In the sixth step 326 (vi) according to the invention, the description D obtained is pruned or simplified so as to keep, within each group G_x, only the highest probability or probabilities p(V_xy) and to eliminate the low probabilities (which may have a negative influence when calculating the similarity of the images).
In one embodiment, each group is associated with a threshold (optionally different) and the probabilities (which are for example below) these thresholds are eliminated. In one embodiment, all the groups are associated with one and the same threshold making it possible to filter the probabilities. In one embodiment, one or more groups are associated with one or more predefined thresholds and the probabilities which are above and/or below these thresholds (or ranges of thresholds) may be eliminated.

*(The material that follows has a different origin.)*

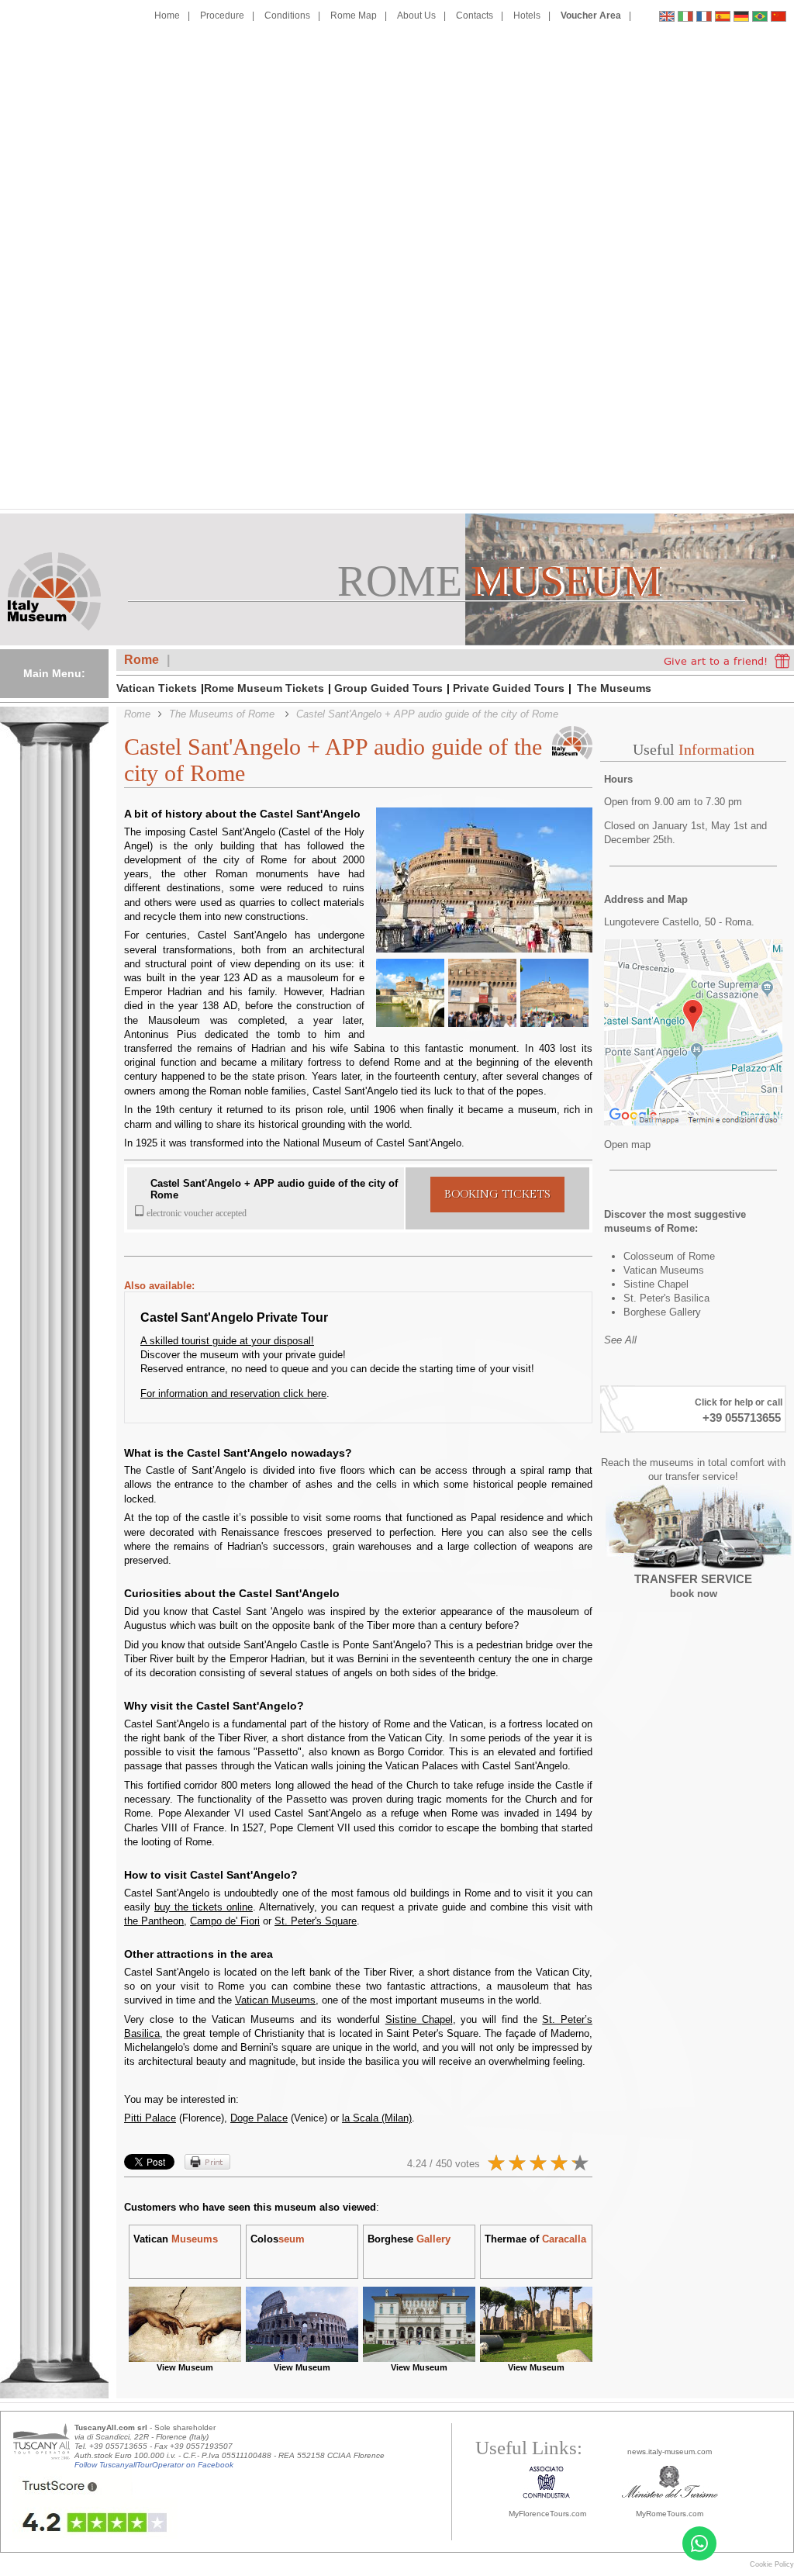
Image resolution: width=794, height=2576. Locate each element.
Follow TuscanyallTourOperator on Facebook (153, 2464)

A threshold may be determined in various ways (i.e. according to various types of mathematical average according to other types of mathematical operators). A threshold may also be the result of a predefined algorithm. Generally, a threshold may be static (i.e. invariant in the course of time) or else dynamic (e.g. dependent on one or more exterior factors, such as for example controlled by the user and/or originating from another system). A threshold may be configured (e.g. in a prior manner, that is to say “hard-coded”) but it may also be configurable (e.g. according to the type of search, etc).
In one embodiment, a threshold does not relate to a probability value (e.g. a score) but to a number Kp(Gx), associated with the rank (after sorting) of the probability to “preserve” or to “eliminate” a group Gx. According to this embodiment, the probability values are ordered i.e. ranked by value and then a determined number Kp(Gx) of probability values are selected (as a function of their ordering or order or rank) and various filtering rules may be applied. For example, if Kp(Gx) is equal to 3, the method may preserve the 3 “largest” values (or the 3 “smallest”, or else 3 values “distributed around the median”, etc). A rule may be a function (max, min, etc).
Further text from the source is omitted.